حَدَّثَنَا مُحَمَّدُ بْنُ يُوسُفَ حَدَّثَنَا سُفْيَانُ عَنْ هِشَامٍ عَنْ أَبِيهِ عَنْ عَبْدِ اللَّهِ بْنِ زَمْعَةَ عَنْ النَّبِيِّ صَلَّى اللَّهُ عَلَيْهِ وَسَلَّمَ قَالَ لَا يَجْلِدُ أَحَدُكُمْ امْرَأَتَهُ جَلْدَ الْعَبْدِ ثُمَّ يُجَامِعُهَا فِي آخِرِ الْيَوْمِ

صحيح البخاري رقم 4805
كتاب : النكاح باب : ما يكره من ضرب النساء


حَدَّثَنَا يَحْيَى بْنُ يَحْيَى أَخْبَرَنَا أَبُو خَيْثَمَةَ عَنْ سِمَاكِ بْنِ حَرْبٍ قَالَ قُلْتُ لِجَابِرِ بْنِ سَمُرَةَ أَكُنْتَ تُجَالِسُ رَسُولَ اللَّهِ صَلَّى اللَّهُ عَلَيْهِ وَسَلَّمَ قَالَ نَعَمْ كَثِيرًا كَانَ لَا يَقُومُ مِنْ مُصَلَّاهُ الَّذِي يُصَلِّي فِيهِ الصُّبْحَ حَتَّى تَطْلُعَ الشَّمْسُ فَإِذَا طَلَعَتْ قَامَ وَكَانُوا يَتَحَدَّثُونَ فَيَأْخُذُونَ فِي أَمْرِ الْجَاهِلِيَّةِ فَيَضْحَكُونَ وَيَتَبَسَّمُ صَلَّى اللَّهُ عَلَيْهِ وَسَلَّمَ

4. Studi Matan
a. Aspek Bahasa :
Perbedaan lafaz pada matan hadis yang semakna ialah karena dalam periwayatan hadis telah terjadi periwayatan secara makna (al-riwayah bi al-ma’na). menurut muhaddisin, perbedaan lafaz yang tidak mengakibatkan perbedaan makna, dapat ditoleransi asalkan sanadnya sama-sama sahih.
Dari aspek bahasa, kedua hadis tersebut di atas tidak ada perbedaan makna, dan dari aspek redaksi atau lafaz perbedaan itu hanya terletak pada kata ضرب dengan يضرب karena perbedaan konteks waktu, namun secara mendasar kedua hadis tersebut semakna sama-sama memberikan legitimasi seorang suami untuk melakukan teguran berupa “pemukulan” terhadap isterinya. Maka tidak ada qishas terhadap perbuatan suaminya tersebut.

b. Syarah
شرح سنن ابي داود
قوله (ضبت) اي نزلت ضيفا عنده (فيم يضرب امراته) قيل هو عبارةعن النشوز اي لاتسال الرجل رجل ولاتعاتبه فيه لكن اذاراعى شرائطه وحده قلت ويحتمل ان يكون استفهاميه والمعنى لايقال للرجل في اي شيء ضرب امراته فقديكون لايحسن ذكره قوله ....
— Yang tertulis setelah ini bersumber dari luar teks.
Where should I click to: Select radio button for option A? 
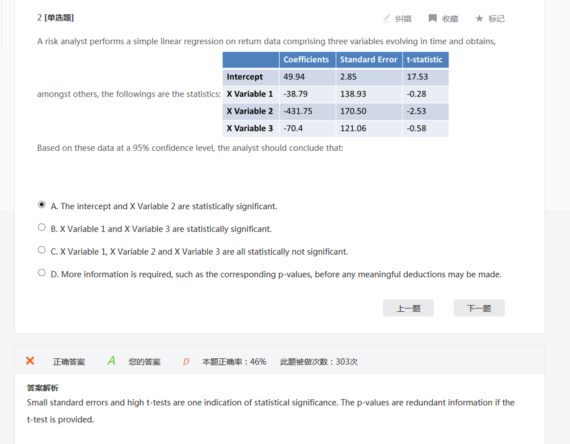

Perkataannya ((ضبت, yaitu saya berkunjung/ bertamu kepadanya. (فيم يضرب امراته ) dikatakan ini adalah sebagai gambaran tentang Nusyuz, yaitu seseoang tidak diminta pertanggungjawaban dan tidak ditegur/dicela tentangnya,dengan ketentuan apabila ia memelihara syarat-syaratnya atau batasan-batasannya. Menurutku (As-Sindy) boleh jadi keadaannya Istifhamiyah, dan maknanya adalah tidak perlu dikatakan bagi seseorang pada bagian mana ia memukul isterinya, maka keadaannya kadang-kadang tidak baik untuk disebutkan …..

Menjadi jelaslah bahwa kehalalan pemukulan seorang suami kepada isterinya merupakan suatu metode terakhir/pamungkas dalam memberikan nasehat dan pelajaran dengan memelihara syarat dan ketentuannya.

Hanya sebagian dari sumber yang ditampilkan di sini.